Review and re-trace: ZMF comfyness and Vibro MKII

Disclaimer: ZMF loaned me both OMNI and Vibro MKII for the purposes of this review. Vibro MKII goes for: 479,99$ USD. You can find out all about it here: ZMF X Vibro MKII.

Relevant links:

1. ZMF OMNI
2. Oppo PM-2
3. Lynx HILO

It’s totally improper to compare a modular camera to a modular headphone, but considering the number of things you can do to your ZMF headphones, the comparison is apt. Zach has graciously loaned me two pair of his latest, his flagship, OMNI, and Vibro MK II.

ZMF Vibro MKII (4 of 14)

Modularity

There are few things that stay put in the Linhof M679cs. Those are: the front standard, the rear standard, the optical bench, and the geared tripod head. You alternate between wide angle and standard bellows depending on the lenses you’re using. Lens plates can be manufactured for any lens under the sun, but they come pre-built for mechanical copal-style manual and/or for Rollei electronic shutters. Into either you can screw any lens. Then you can use sliding backs, live view backs, or even adapt non-modular system cameras to the camera. 

Whew!

ZMF Vibro MKII (7 of 14)

All ZMF headphones are TR50P modifications. That means that like the Linhof’s optical bench and standards, the basic thing you get is a headband, ear cups, and cables. If you’ve got strong hands and love the feel of semi-raw leather thongs, you can screw in a leather band. If you’re not, you can velcro on Pilot Pads. These, by the way, come in sheepskin or synthetic leather. The ear pads come in sheep, cow, and synthetic skins. Cable varieties multiply, terminating in 4-pin XLR, or TRS. You can powder coat the sliding fulcrums, add metal decals, and thanks to the basic TR50P headphone, a screw driver is basically all you’ll need to do or undo anything tricky.

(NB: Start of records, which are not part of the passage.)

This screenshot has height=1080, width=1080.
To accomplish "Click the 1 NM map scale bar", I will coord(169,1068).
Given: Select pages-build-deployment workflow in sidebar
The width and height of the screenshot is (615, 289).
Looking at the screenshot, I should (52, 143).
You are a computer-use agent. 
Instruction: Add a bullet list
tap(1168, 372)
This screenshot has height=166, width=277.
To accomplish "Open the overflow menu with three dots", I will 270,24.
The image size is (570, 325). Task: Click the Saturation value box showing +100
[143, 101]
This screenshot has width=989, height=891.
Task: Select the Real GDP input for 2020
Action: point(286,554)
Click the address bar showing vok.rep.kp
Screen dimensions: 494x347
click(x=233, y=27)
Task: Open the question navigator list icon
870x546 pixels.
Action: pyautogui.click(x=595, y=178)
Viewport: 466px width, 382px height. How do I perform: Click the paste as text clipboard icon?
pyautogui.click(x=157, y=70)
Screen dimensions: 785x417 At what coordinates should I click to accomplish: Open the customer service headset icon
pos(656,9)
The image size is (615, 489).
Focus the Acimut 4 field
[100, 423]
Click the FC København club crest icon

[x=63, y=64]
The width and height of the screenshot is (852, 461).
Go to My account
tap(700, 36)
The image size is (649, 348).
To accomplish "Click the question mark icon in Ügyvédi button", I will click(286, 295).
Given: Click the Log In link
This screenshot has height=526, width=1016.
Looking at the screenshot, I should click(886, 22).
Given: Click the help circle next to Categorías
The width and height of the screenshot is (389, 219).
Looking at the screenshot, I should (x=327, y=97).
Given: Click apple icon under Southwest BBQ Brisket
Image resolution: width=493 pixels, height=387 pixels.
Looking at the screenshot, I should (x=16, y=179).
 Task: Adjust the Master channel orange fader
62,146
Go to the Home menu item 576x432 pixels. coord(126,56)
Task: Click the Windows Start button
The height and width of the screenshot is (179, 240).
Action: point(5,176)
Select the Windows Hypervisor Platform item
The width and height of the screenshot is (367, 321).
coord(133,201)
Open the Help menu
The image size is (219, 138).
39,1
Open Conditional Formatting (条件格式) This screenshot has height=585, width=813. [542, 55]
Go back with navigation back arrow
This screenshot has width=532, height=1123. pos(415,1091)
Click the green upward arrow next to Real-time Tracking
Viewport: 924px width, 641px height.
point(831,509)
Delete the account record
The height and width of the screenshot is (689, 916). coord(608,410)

In terms of modularity, ZMF headphones trump the Linhof. In terms of polish, the Linhof trumps anything on the market in almost any category. In which case, ZMF and the Sinar P3 might have been a better comparision.

ZMF Vibro MKII (6 of 14)

Anecdote

Last week, I lamented that OMNI’s TR50P underpinnings held back its comfort. I stand by that. But I didn’t go into enough detail. An elegant fix to OMNI’s hard headband is the leather thong. It is the most unobtrusive, and in my opinion, most aesthetic comfort modification. A quicker and less intrusive method is velcroing on the Pilot pads. If you’ve got a greasy head, the leather Pilot Pads are best. If not, the synthetic ones are just as soft. 

Which leads me to ear pads. Personally, the sheep skin pads isolate better than cowhide. The synthetic pads isolate about as well, but get greasy and hot. Leather FTW. Putting it all together considerably softens the headphones. I can stand about two comfortable hours of listening from a dolled-up set, which stretches to four if I’ve got some serious listening in front of me. Naked, an hour or so does it. Of course, the mods bulk up the headphones, and no matter what you do, you won’t get Oppo PM-2 levels of comfort. 

A bit about the Vibro MKII after the jump:

Review and re-trace: ZMF comfyness and Vibro MKII
4.6 (92%) 5 vote[s]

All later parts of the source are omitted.